Bill Shorten has picked prominent indigenous leader Pat Dodson to replace retiring Labor senator Joe Bullock.
Mr Dodson is the second Aboriginal leader to be hand-picked by Labor for federal parliament in as many days, following NSW state MP Linda Burney’s recruitment to run for the seat of Barton on Tuesday.
Senator Bullock on Tuesday night announced he would leave parliament within weeks, citing his disagreement with Labor over a binding vote for MPs on same-sex marriage.
Mr Dodson is expected to get the nod from senior ALP figures at a meeting convened by national secretary George Wright this week, before being formally endorsed by the West Australian parliament for the casual vacancy.
The decision will head off a messy factional brawl in WA.
“We should put aside the rough and tumble of the party system and give someone of Pat Dodson’s remarkable qualities the opportunity to serve as a senator,” Mr Shorten said.
Mr Dodson, who has not been a member of the ALP since the 1980s, said he was honoured by Mr Shorten’s support.
“After many conversations it became clear to me that this was a good opportunity and one that should not be passed up,” Mr Dodson told reporters in Canberra on Wednesday.
Mr Dodson was Australia’s first Aboriginal Catholic priest, ordained in 1975.
Following his departure from the church in 1981, he worked with the Central Land Council of which he became director in 1985.
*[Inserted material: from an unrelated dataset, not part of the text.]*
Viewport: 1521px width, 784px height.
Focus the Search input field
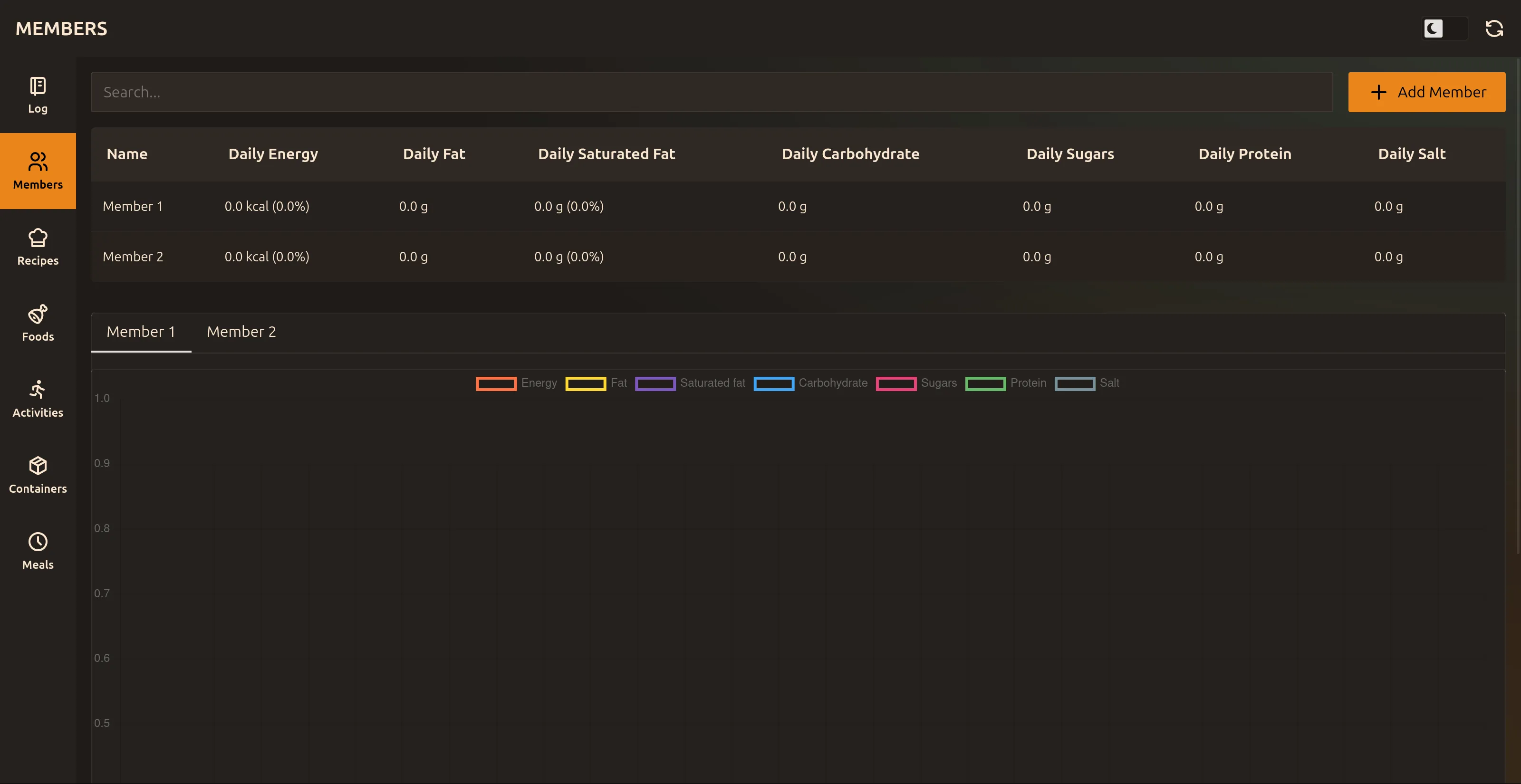tap(711, 92)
In 1989 he was appointed a commissioner of the landmark royal commission into Aboriginal deaths in custody and two years later became the inaugural chairman of the Council for Aboriginal Reconciliation.
“He is … a truth teller, a powerful advocate for recognition, justice, equality and fairness for Aboriginal and Torres Strait Islander people,” Mr Shorten said.
Mr Dodson said he wanted to pursue constitutional recognition of indigenous people and ways to reduce indigenous jail rates.
Former senator Louise Pratt – who was shunted by Senator Bullock from the top of Labor’s WA Senate ticket in the 2014 election re-run – was considered a possible candidate for the vacancy.
She told AAP she would not stand in Mr Dodson’s way, but would seek to be elected into the role at a later time.
Indigenous Affairs Minister Nigel Scullion congratulated Mr Dodson on his nomination.
“Should Professor Dodson fill the position, he will bring a great deal of political and life experience around First Australians to the parliament,” Senator Scullion said in a statement.